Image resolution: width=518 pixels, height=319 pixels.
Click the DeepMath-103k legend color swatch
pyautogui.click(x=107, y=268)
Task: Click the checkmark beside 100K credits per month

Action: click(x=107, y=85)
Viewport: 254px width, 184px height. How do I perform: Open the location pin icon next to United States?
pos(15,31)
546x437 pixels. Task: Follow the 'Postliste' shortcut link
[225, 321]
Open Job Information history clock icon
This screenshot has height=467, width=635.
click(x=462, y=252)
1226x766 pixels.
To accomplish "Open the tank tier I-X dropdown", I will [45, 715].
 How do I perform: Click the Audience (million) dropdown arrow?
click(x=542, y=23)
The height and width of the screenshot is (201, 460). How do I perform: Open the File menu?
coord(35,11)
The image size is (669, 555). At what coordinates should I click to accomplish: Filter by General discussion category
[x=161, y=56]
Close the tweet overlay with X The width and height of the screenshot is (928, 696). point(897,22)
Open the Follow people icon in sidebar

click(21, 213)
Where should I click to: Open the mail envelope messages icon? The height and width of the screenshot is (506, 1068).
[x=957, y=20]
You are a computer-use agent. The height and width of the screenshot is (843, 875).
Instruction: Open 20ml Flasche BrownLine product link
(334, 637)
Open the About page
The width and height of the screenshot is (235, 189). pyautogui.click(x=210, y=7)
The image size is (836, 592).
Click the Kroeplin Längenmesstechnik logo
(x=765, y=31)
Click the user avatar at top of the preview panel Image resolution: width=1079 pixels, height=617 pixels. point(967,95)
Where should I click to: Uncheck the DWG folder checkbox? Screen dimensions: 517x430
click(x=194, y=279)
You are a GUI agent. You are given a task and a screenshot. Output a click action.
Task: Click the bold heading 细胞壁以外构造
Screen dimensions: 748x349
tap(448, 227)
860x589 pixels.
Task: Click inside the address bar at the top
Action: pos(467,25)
==========
- Exercise directions
The line containing "Where should I click to: Uncheck" and all lines after it, through the end of the entries above, are to be returned exactly and alone.

- Output of the task
Where should I click to: Uncheck the DWG folder checkbox? Screen dimensions: 517x430
click(x=194, y=279)
You are a GUI agent. You are given a task and a screenshot. Output a click action.
Task: Click the bold heading 细胞壁以外构造
Screen dimensions: 748x349
tap(448, 227)
860x589 pixels.
Task: Click inside the address bar at the top
Action: pos(467,25)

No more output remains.